I didn’t notice them at first. I was too focused on power-walking to the Taco John’s counter. My stomach was growling, and the only thing that could appease the growling beast was some greasy Mexican food.
I ordered my lunch – a cheese quesadilla and some potato oles – and found a table near the storefront. Being a curious and slightly paranoid person, I always do a full sweep with my eyes of my surroundings whenever I’m in a public place. It was when I did this that I noticed them.
They were seated at a booth right along the path I took to reach the cash register. An older woman with curly white hair sat on one side of the booth, her back slightly hunched, while two young girls sat on the other side. Both girls had jet black hair. The oldest was probably about 12 years old, and the other girl was about 10.
The two girls stood up from their booth and walked their trays over to the garbage container placed next to the front door. After dispensing their trash, the girls turned back around and looked at their still-seated companion. The older woman grabbed her cane that was lying next to her and slid out from the booth. The girls pivoted on their feet and walked out the door. Once outside, they talked and danced – spinning around and flailing their limbs – as they waited for the older woman to join them.
I continued to watch the trio as they made their way to a station wagon parked about 20 feet away. After about five minutes of sitting in the vehicle, the older woman began to back out from the parking spot, a process that took an additional five minutes to complete.
I felt a lump form in my throat as I watched the station wagon pull out of the parking lot. My fingers wiped away some pre-tears that had materialized on my eyes.
The image of the two girls and the older woman reminded me of all of the lunches I had shared with my grandmother when I was a child. Instead of Taco John’s, my grandma and I would always go to Village Inn, where my mom worked as a waitress for a good part of my childhood. We would take a cab – my grandmother never learned to drive – to Target, I would pick out a toy, we would walk over to VIllage Inn and eat lunch, and then we would take a cab home.

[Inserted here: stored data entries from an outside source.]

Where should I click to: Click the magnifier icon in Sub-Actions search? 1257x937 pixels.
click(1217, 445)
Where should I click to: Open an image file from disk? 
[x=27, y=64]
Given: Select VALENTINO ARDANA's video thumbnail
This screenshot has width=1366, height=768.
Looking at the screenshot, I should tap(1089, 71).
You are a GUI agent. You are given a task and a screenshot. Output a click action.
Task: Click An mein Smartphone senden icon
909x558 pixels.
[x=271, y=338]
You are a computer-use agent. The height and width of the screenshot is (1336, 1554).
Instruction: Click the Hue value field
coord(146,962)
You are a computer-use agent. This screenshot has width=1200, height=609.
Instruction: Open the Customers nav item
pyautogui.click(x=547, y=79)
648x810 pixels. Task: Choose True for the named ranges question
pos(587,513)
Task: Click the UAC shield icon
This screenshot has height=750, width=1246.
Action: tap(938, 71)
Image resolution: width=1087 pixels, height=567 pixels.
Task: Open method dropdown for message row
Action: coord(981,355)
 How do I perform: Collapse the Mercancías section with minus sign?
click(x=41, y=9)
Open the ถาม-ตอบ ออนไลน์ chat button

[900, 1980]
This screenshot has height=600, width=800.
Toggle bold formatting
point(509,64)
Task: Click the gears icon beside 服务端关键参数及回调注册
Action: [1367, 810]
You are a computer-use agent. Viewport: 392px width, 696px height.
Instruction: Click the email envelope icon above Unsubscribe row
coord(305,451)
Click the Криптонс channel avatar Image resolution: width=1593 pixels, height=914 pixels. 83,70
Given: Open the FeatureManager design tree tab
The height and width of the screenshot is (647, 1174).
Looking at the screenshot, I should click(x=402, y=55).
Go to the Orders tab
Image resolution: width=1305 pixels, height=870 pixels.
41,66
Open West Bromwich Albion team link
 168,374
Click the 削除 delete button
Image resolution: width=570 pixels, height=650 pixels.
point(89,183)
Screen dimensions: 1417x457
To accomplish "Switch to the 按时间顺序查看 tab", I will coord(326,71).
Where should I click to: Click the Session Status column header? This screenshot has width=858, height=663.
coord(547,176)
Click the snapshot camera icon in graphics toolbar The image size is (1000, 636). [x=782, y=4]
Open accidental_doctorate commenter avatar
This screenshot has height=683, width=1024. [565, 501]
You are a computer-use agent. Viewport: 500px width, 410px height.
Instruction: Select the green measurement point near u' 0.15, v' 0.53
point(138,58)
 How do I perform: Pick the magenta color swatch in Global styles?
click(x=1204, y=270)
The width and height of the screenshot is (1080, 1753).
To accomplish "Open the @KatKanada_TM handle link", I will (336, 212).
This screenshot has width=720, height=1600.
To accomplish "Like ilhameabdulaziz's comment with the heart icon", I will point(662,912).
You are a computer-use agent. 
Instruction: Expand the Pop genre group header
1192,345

I can’t remember exactly how many times we did this routine, but I would guess we did it at least twice a week for about three years. One particular memory I have involves me, with a bowl cut-styled hair and a tomboy outfit, playing with a Tonka trunk at the restaurant. My grandmother sat on the opposite side of the table, her long, slender fingers wrapped around her coffee cup. Nothing life-changing happened during this lunch, but, 20 years later, I still remember how I felt that day – happy, safe, loved.
That’s how I felt every day I spent with my grandmother, at least the days I can remember. I would always run to my grandmother whenever I felt sad or mad or lost or confused. I even did this after she had had a stroke that left her unable to walk and talk. I would curl up on her lap as she sat in her recliner and I would feel instantly relieved. To me, there was no safer place than in her arms.
My earthly relationship with my grandmother ended when I was 15 years old, when she died of old age. In the week before my grandmother’s death, my aunt and I slept in the hospital’s intensive care unit’s family waiting room for four nights. We “slept” on uncomfortable chairs that could be converted into even more uncomfortable cots. Looking back, I’m not sure if we spent those days waiting to take her home or waiting to say goodbye.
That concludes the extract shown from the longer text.